Again as a student I spent
six months in a children’s services office and I saw that what had seemed so
black and white was never so. Always the stories were nuanced, impacted by
services and finances, complex family dynamics and a range of factors often
beyond the control of the protagonists. The jigsaw picture began to take form.
Almost every day on Twitter
and Facebook I see the frustrations and questions of adopters to their Social
Workers that get them re framed as problem families. I see Social Workers
failing adopters; miscommunication by adopters; misinterpretation of behaviour
and words leading to difficult questions being asked. I can’t help but think of
birth families negotiating the Child Protection system, nowhere near as user
friendly as the adoption system. The picture is almost clear in my mind now.

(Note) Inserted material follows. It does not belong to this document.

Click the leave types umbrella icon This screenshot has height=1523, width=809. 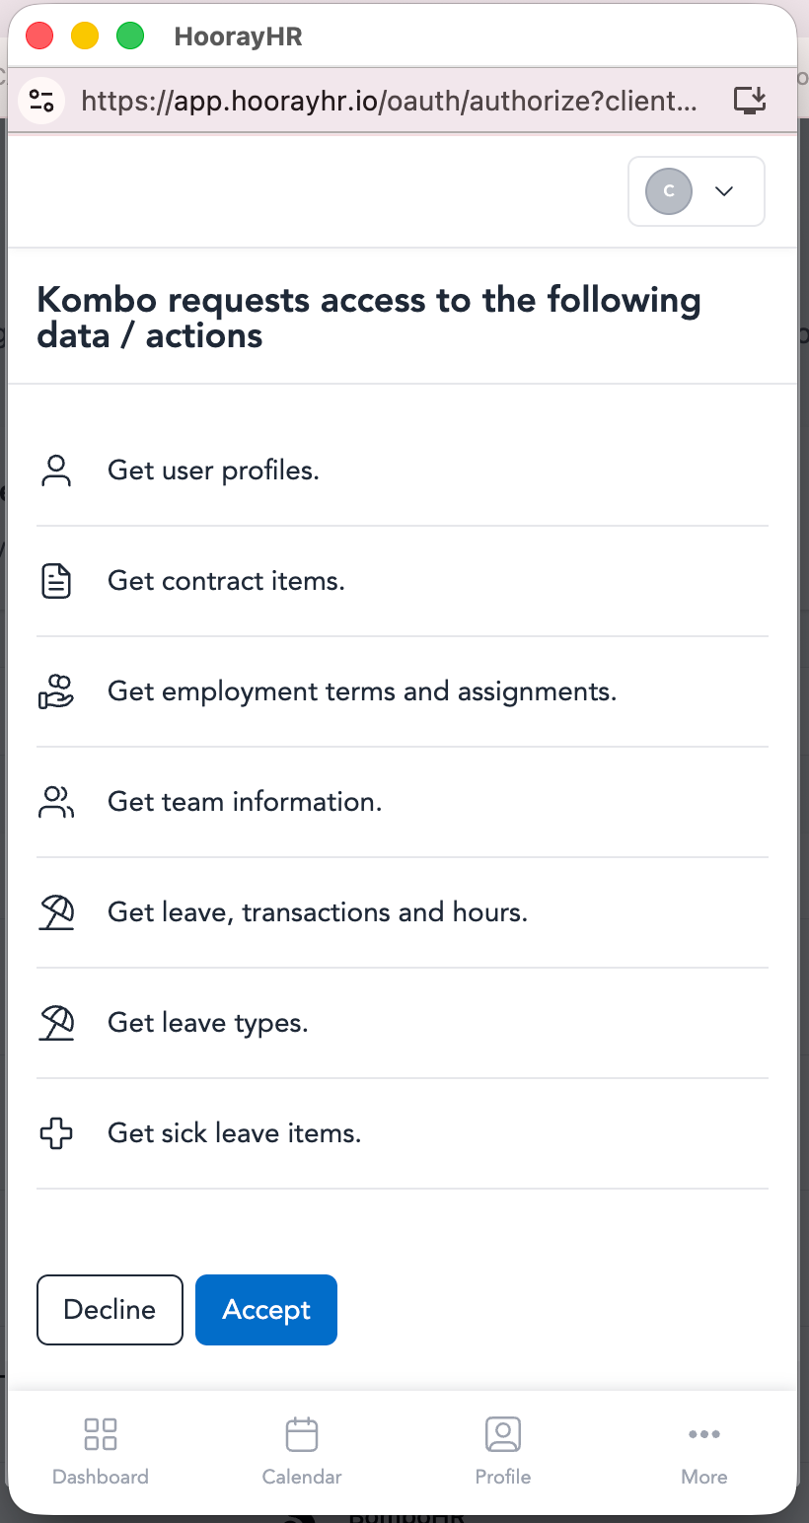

But, as I write this I feel
hackles rising, and I agree many adults have committed unspeakable cruelty,
neglect and worse acts on their children. That they lose contact and rights
over their children is without question. I see many children and young people
so traumatised that they cannot even consider contact with the perpetrators of
their pain, but that is not the picture I see.
I see that families are
complex but I cannot believe in a system that by default considers all fathers,
mothers cousins, brothers, sisters, half brothers, half sisters, grandparents,
uncles and aunts as harmful to children.
Of course real life is
complex, messy and refuses to be boxed by generalisations. I hope that a system
of the future could consider a range of models for contact with a range of family members. Not just the dogmatic letterbox once a year to parents. But a dynamic, flexible channel that serves the best interests of the children not just adoptive parents or Social Service teams.
For us we are now
trying to help rebuild positive links to my children’s family.
Thinking back now I would
have fought for another way of reaching my children’s family, of finding men
and women who may not have been able to care for my children and their family
but loved them none the less. Men and women of peace and love.
Yesterday we had the last
BBQ in our old house we sat with men and women of peace and laughed and cried
and delicately and sensitively started to work out how to share the young
adults that we both love.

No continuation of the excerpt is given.